_TEXTE DE LA PAGE_.
***

Droit de demeurer en Suisse alors qu’une demande AI est pendante ; qualité de travailleur au moment où survient une incapacité permanente de travail

Jurisprudence | Accord sur la libre circulation des personnes

Droit de demeurer en Suisse alors qu’une demande AI est pendante ; qualité de travailleur au moment où survient une incapacité permanente de travail

Résumé
Dame A, portugaise, est arrivée en Suisse en janvier 2008 pour y travailler. Elle a été mise au bénéfice d’une autorisation de séjour UE/AELE. Puis, l’autorisation fut révoquée au motif que Dame A avait perdu sa qualité de travailleuse communautaire fin septembre 2011, qu’elle avait épuisé son droit aux indemnités de chômage, qu’elle émargeait à l’aide sociale et ne semblait pas en mesure de trouver un emploi durable. C’est ainsi que le 30 avril 2014 le Service de la population a imparti à Dame A un délai pour quitter la Suisse. Le 10 octobre 2014 Dame A a néanmoins reçu une nouvelle autorisation de séjour, fondée notamment sur une prise d’emploi dès le 17 juin 2014. Dame A a travaillé jusqu’en février 2015 puis elle a perçu des indemnités du chômage, de mars 2015 jusqu’au 29 août 2017 ; durant cette période elle a été mise au bénéfice d’un certificat d’incapacité totale de travailler pour cause de maladie du 31 juillet au 31 août 2017. Elle a également perçu des indemnités journalières de l’assurance maladie perte de gain et bénéficié du revenu d’insertion. Le 12 février 2018 elle a déposé une demande auprès de l’Office de l’assurance invalidité.

***

_DONNÉES FOURNIES_.
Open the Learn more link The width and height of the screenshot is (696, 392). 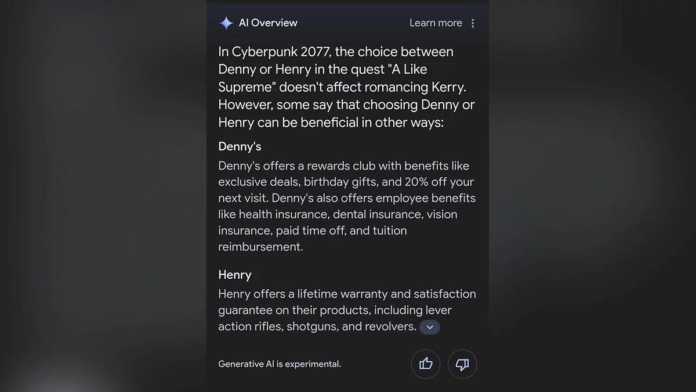pyautogui.click(x=436, y=23)
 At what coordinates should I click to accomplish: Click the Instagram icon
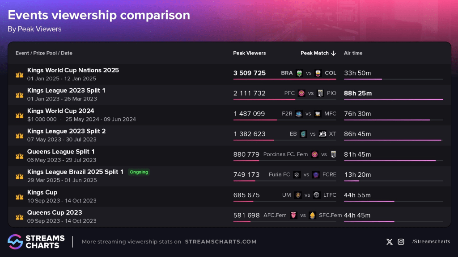click(x=401, y=241)
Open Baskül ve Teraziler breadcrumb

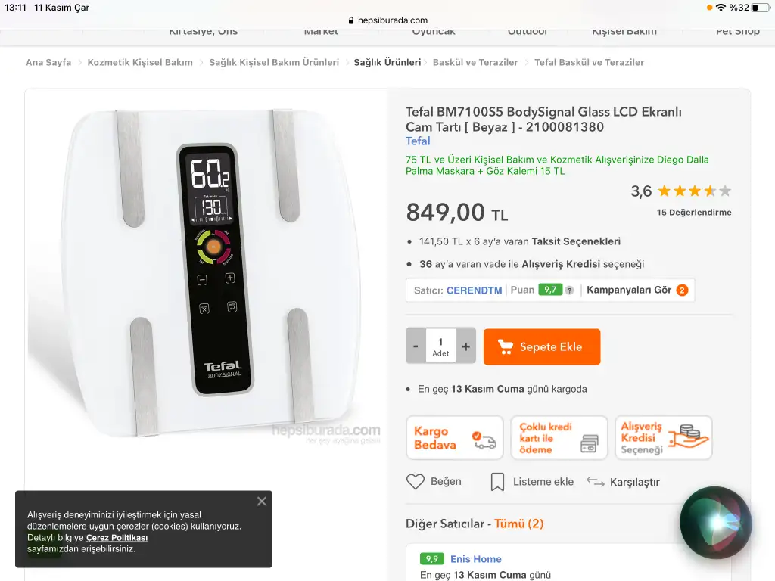(475, 62)
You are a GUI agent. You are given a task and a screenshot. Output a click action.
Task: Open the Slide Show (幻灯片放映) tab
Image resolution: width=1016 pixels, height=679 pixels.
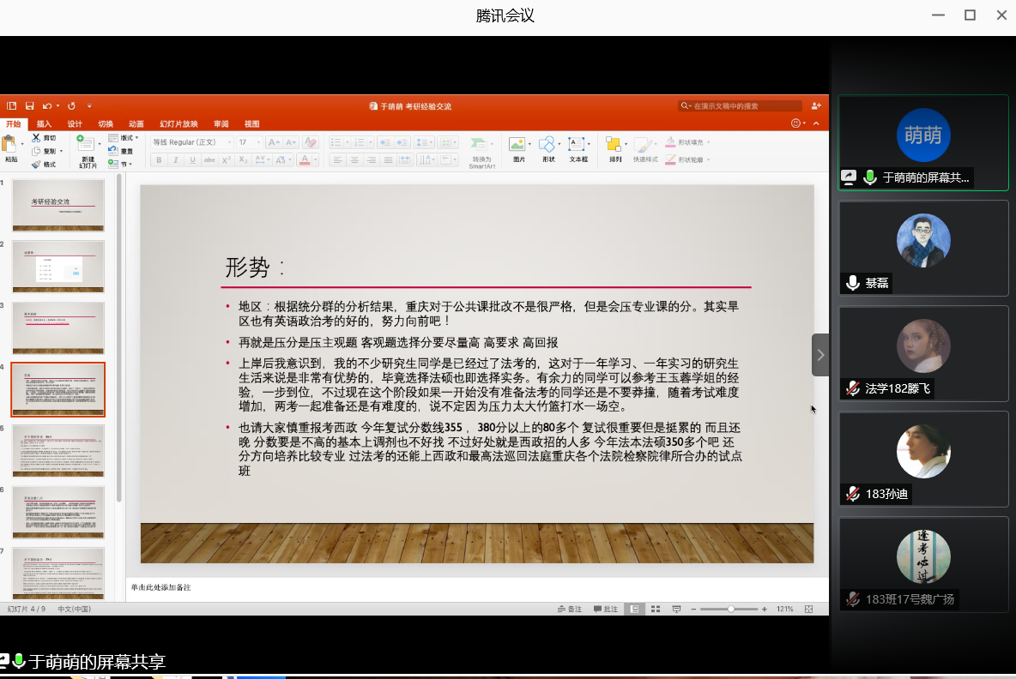pos(178,124)
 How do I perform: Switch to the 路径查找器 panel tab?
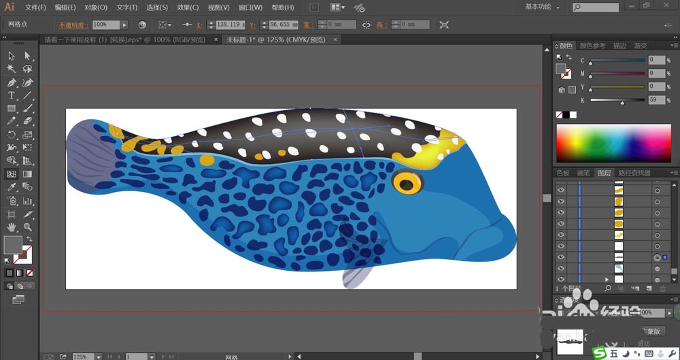pos(633,174)
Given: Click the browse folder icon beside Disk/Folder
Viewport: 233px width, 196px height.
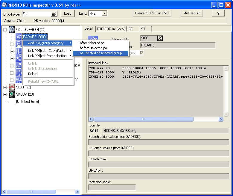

***

_CONSIGNES_.
1. D'après le résumé sur le droit de demeurer en Suisse, à quelle date Dame A a-t-elle déposé une demande auprès de l'Office de l'assurance invalidité ?
2. Poursuivez le résumé sur le droit de demeurer en Suisse après sa dernière phrase.

_CORRIGÉS_.
1. Le 12 février 2018.

2.
Par décision du 24 juin 2019 le Service de la population a refusé de prolonger son autorisation de séjour. Dame A s’adresse au Tribunal fédéral (ci-après TF) demandant que l’autorisation lui soit accordée au moins jusqu’à droit connu sur sa demande AI.

Le TF admet son recours et renvoie la cause au Tribunal cantonal au terme du raisonnement suivant :
Selon l’Accord sur la libre circulation des personnes (ci-après ALCP) qui renvoie au règlement 1251/70 dans sa version en vigueur au moment de la signature, les travailleurs résidant d’une façon continue en Suisse depuis plus de deux ans et qui cessent d’y occuper un emploi salarié à la suite d’une incapacité permanente de travail ont le droit de demeurer (art. 2 § 1 let b). Selon l’article 4 § 2 du règlement, les périodes de chômage involontaire et les absences pour cause de maladie ou d’accident sont considérées comme des périodes d’emploi.

En l’espèce, Dame A remplit incontestablement la condition du séjour en Suisse depuis plus de deux ans. Reste ainsi à savoir si elle a cessé son activité en raison d’une incapacité permanente de travail et si, au moment où elle a commencé à en souffrir elle bénéficiait encore du statut de travailleur salarié au sens de l’ALCP. Il s’agit donc de déterminer à quel moment on pouvait considérer que l’incapacité de travail de Dame A était permanente, puis établir si, à ce moment, Dame A avait le statut de travailleur ou si elle l’avait perdu.

Le TF a coutume de trancher la question du début de l’incapacité permanente de travail en se fondant sur les résultats de la procédure AI, car elle établit l’existence d’une incapacité permanente et en détermine le début. Toutefois, le TF estime ici que l’incapacité de travail potentiellement permanente a débuté au plus tôt le 31 juillet 2017, date du certificat médical, alors que Dame A avait le statut de travailleur, puisqu’elle se trouvait au chômage involontaire. Toutefois, pour que Dame A puisse bénéficier du droit de demeurer en Suisse encore faut-il établir le caractère permanent de l’incapacité de travail attestée par le certificat du 31 juillet 2017. A cet effet, le TF estime qu’il convient d’attendre les résultats de la procédure AI.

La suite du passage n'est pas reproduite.